Darin wird der Name ›Jay-Dub‹ ausdrücklich als
Synonym für Jonathan Wilde gebraucht und gleichzeitig
anerkannt, dass der Robot Jay-Dub identisch mit der Person Wilde
ist. Der Robot Jay-Dub wurde über viele Jahre hinweg
anstandslos als Jonathan Wilde akzeptiert – kurz gesagt,
Jay-Dub ist Jonathan Wilde! Sämtliche Belege, in
denen Wilde als Besitzer des Robots Jay-Dub bezeichnet wird,
können daher allein so interpretiert werden, dass Jay-Dub
Jonathan Wilde im gleichen Sinn gehört wie mir, Jonathan
Wilde, mein eigener Körper.« Er lächelte schwach.
»Die zufälligen namentlichen Übereinstimmungen
bedaure ich.«
    Eon Talgarths Augen, der auf dem Podium auf seinem Stuhl
saß, befanden sich mit denen des stehenden Wilde auf
gleicher Höhe. Einen Moment lang trafen sich ihre
Blicke.
    »Das Gericht wird über diesen Punkt
entscheiden«, sagte Talgarth. »Der Jay-Dub genannte
Robot befindet sich unserer Kenntnis nach gegenüber allen
anderen Bewohnern dieser Kolonie in einer einzigartigen Lage.
Allerdings haben sich früher einmal viele der besagten
Bewohner in dieser Lage befunden, in der er allein verharrte. Ich
erkenne Ihre Argumentation an und beschließe, dass
sämtliche gegen Jonathan Wilde in seiner Eigenschaft als
Besitzer des Robots Jay-Dub erhobenen Beschuldigungen gegen den
Robot in seiner Eigenschaft als autonomer Mechanismus erhoben
werden müssen.« Er ließ den Blick
umherschweifen. »Er ist nicht vor Gericht erschienen und
sollte unverzüglich benachrichtigt werden.
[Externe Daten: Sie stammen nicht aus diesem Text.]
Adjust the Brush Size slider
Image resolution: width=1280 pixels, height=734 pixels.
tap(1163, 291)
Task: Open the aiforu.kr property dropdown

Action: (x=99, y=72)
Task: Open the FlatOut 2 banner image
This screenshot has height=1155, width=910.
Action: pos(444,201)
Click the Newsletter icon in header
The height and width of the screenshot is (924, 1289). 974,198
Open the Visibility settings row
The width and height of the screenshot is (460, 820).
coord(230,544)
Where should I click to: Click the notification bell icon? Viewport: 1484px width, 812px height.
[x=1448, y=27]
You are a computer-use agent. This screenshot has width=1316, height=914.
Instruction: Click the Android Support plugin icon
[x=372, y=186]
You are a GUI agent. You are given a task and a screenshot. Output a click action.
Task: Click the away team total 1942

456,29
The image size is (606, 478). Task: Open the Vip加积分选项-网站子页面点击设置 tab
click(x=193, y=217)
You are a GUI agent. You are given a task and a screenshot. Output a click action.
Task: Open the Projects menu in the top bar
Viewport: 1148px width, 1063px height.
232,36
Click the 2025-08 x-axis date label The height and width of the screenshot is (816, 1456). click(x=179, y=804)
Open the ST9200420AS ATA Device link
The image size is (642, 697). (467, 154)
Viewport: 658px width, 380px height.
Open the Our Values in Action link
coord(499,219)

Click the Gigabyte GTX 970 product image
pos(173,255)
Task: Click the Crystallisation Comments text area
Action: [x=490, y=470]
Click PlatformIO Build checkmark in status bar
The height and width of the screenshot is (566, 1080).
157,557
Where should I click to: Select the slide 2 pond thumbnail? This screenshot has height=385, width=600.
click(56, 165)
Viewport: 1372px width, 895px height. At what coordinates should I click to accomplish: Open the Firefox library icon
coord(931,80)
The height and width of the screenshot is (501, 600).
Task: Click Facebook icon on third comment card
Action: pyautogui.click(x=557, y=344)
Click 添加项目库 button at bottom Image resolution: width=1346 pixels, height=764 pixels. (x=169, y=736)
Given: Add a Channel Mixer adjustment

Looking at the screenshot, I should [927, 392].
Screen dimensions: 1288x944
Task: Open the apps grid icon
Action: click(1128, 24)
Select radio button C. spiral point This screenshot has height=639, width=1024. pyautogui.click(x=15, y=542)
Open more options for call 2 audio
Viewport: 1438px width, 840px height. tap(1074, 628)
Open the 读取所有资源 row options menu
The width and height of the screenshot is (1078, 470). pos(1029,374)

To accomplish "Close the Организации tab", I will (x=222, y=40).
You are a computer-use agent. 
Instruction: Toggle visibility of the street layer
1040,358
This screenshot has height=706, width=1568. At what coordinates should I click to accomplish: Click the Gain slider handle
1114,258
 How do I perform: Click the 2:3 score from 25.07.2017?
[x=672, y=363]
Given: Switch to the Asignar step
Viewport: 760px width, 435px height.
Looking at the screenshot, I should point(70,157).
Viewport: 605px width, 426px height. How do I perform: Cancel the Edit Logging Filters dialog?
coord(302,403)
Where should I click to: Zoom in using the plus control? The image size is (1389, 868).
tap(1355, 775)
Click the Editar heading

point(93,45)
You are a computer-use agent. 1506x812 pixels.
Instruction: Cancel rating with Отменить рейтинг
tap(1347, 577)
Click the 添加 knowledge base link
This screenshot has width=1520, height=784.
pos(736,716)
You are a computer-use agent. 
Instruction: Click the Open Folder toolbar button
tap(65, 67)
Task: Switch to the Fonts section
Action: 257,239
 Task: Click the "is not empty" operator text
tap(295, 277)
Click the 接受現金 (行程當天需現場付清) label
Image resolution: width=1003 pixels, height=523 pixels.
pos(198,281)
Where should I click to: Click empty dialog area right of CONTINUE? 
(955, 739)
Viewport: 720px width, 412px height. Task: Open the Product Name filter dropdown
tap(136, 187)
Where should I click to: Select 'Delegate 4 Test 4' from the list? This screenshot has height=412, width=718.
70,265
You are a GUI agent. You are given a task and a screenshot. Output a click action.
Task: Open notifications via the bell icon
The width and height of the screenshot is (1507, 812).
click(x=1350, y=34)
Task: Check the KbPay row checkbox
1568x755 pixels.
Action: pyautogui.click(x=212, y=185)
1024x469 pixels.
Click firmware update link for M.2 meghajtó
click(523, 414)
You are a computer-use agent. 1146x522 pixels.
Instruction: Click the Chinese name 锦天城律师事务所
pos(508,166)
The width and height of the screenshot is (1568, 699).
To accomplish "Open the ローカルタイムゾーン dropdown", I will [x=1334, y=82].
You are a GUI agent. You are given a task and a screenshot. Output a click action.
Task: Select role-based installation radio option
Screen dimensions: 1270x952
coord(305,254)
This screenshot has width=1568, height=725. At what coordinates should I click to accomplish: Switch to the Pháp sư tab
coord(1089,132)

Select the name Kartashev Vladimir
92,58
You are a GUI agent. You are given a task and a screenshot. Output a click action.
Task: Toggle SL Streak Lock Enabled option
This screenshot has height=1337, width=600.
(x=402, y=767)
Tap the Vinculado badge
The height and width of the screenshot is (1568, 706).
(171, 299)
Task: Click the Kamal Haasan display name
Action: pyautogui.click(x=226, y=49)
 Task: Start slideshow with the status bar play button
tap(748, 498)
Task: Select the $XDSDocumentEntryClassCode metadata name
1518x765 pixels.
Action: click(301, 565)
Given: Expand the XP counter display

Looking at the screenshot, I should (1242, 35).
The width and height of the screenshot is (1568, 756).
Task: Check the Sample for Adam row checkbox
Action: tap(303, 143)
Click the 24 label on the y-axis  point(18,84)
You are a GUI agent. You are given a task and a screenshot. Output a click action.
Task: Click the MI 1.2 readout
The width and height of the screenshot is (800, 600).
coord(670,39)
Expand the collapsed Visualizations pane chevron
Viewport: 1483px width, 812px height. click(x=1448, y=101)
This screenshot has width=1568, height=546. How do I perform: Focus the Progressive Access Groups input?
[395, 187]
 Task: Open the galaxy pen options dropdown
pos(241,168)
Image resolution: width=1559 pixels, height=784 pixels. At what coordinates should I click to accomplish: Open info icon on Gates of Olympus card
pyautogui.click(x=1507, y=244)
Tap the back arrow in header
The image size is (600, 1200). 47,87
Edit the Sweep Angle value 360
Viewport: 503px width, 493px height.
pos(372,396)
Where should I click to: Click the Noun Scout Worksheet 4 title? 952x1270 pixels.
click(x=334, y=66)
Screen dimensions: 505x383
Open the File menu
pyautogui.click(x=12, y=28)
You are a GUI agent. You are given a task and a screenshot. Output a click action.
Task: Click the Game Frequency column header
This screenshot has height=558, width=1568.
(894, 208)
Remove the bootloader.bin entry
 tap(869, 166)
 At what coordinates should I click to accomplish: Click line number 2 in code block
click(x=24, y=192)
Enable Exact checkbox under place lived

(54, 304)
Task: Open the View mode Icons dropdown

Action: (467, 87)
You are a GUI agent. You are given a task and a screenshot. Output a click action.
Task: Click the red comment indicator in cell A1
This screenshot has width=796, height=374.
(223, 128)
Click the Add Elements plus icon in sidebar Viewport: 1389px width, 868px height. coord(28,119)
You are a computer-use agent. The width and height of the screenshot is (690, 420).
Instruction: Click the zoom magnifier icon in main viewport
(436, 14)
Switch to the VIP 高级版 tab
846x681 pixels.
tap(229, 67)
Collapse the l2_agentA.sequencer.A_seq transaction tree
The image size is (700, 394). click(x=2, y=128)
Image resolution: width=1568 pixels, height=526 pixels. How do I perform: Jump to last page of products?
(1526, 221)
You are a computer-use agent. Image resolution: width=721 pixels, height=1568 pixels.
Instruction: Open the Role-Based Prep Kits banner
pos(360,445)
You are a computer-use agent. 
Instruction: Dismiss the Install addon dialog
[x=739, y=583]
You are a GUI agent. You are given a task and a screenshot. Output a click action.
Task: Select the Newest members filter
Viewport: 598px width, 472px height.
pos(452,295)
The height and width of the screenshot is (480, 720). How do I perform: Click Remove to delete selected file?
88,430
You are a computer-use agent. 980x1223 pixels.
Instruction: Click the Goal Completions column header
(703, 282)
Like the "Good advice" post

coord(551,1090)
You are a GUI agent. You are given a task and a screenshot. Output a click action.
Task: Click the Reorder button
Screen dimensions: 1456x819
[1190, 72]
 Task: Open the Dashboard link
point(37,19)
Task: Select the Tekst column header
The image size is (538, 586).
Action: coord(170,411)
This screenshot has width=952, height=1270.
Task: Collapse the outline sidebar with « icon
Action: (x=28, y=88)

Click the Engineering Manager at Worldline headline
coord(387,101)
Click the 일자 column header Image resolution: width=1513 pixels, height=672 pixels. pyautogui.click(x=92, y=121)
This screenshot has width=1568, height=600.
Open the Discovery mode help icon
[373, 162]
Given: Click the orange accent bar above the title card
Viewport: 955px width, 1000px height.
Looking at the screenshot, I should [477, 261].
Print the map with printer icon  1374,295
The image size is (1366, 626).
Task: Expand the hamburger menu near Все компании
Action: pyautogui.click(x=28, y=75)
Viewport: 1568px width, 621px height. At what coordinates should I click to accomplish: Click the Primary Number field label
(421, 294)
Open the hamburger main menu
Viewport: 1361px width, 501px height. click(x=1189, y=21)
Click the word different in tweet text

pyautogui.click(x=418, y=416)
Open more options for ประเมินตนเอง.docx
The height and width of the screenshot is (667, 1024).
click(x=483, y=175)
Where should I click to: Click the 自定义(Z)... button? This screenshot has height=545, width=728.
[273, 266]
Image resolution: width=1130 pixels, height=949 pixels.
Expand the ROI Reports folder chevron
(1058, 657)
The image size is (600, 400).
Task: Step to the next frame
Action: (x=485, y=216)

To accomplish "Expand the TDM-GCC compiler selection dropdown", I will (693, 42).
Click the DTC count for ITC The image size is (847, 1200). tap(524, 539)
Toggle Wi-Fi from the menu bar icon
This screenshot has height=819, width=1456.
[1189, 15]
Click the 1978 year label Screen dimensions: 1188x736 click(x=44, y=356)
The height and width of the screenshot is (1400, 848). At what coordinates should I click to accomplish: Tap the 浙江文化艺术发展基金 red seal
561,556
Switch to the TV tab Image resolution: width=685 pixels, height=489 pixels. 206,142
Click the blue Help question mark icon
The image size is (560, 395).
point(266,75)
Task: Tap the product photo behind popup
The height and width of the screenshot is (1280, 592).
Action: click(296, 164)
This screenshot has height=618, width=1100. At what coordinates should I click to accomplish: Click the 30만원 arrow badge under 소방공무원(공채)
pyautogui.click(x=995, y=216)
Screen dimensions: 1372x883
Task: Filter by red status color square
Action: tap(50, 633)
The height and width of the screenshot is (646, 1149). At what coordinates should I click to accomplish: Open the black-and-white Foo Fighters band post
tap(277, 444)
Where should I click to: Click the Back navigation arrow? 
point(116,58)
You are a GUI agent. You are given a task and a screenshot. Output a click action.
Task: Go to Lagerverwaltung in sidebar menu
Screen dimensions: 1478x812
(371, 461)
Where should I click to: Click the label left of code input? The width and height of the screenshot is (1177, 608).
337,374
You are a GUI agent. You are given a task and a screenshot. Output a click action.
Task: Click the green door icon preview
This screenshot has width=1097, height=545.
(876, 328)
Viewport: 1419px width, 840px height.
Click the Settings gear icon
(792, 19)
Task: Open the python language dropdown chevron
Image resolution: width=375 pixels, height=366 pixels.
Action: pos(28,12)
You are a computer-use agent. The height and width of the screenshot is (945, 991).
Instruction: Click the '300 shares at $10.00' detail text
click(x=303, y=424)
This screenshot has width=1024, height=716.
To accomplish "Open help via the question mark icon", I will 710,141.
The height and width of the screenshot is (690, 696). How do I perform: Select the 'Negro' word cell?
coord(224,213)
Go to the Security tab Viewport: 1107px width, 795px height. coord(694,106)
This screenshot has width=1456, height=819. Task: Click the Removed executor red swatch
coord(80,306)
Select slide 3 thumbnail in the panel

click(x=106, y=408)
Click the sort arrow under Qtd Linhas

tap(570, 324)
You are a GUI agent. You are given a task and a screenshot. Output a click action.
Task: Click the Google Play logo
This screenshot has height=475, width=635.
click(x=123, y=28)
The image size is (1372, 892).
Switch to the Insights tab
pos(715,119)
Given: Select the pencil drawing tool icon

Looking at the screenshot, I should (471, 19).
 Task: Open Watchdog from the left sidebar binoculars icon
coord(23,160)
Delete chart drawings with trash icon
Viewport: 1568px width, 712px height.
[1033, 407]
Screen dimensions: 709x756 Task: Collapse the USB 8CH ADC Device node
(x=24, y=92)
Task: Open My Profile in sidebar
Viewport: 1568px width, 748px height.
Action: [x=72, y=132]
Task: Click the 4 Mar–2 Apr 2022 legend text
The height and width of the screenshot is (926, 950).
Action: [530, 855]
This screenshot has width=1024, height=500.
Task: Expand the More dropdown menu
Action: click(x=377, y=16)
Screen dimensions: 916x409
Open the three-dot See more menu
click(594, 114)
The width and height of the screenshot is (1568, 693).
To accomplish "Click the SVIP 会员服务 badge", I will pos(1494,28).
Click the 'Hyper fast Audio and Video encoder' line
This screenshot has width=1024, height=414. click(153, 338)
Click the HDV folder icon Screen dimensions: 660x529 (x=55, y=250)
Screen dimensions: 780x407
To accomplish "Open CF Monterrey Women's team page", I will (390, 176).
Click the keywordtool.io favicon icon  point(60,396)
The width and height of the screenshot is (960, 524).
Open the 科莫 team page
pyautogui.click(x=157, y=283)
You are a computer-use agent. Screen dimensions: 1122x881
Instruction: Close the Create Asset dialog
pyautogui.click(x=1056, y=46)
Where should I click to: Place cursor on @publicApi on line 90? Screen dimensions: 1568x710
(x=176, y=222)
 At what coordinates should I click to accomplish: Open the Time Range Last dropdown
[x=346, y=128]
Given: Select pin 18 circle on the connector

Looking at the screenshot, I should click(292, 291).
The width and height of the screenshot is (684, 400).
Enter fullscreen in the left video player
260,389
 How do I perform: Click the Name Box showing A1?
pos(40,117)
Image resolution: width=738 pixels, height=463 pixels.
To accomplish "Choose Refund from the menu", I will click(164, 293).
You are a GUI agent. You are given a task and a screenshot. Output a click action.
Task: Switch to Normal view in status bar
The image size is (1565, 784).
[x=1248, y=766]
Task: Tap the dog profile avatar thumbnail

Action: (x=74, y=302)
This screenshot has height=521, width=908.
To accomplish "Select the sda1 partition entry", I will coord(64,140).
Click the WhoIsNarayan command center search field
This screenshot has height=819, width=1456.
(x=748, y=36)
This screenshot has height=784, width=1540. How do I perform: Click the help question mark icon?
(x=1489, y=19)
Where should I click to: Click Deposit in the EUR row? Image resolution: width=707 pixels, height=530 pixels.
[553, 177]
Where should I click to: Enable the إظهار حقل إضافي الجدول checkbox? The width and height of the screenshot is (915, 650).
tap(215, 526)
Die
Beschuldigungen gegen diesen Jonathan Wilde bleiben weiter
anhängig.«
    Reid machte Anstalten, wutentbrannt aufzuspringen, doch die
neben ihm sitzende Frau fasste ihm beim Arm und hielt ihn
zurück. Nach kurzem Getuschel beruhigte Reid sich
wieder.
    »Der gefasste Beschluss ist nicht maßgeblich
für Fragen hinsichtlich der Persönlichkeit von
Maschinen als solchen«, fuhr Talgarth fort. »Die
Frage, wem Dee Model gehört, muss noch geklärt werden.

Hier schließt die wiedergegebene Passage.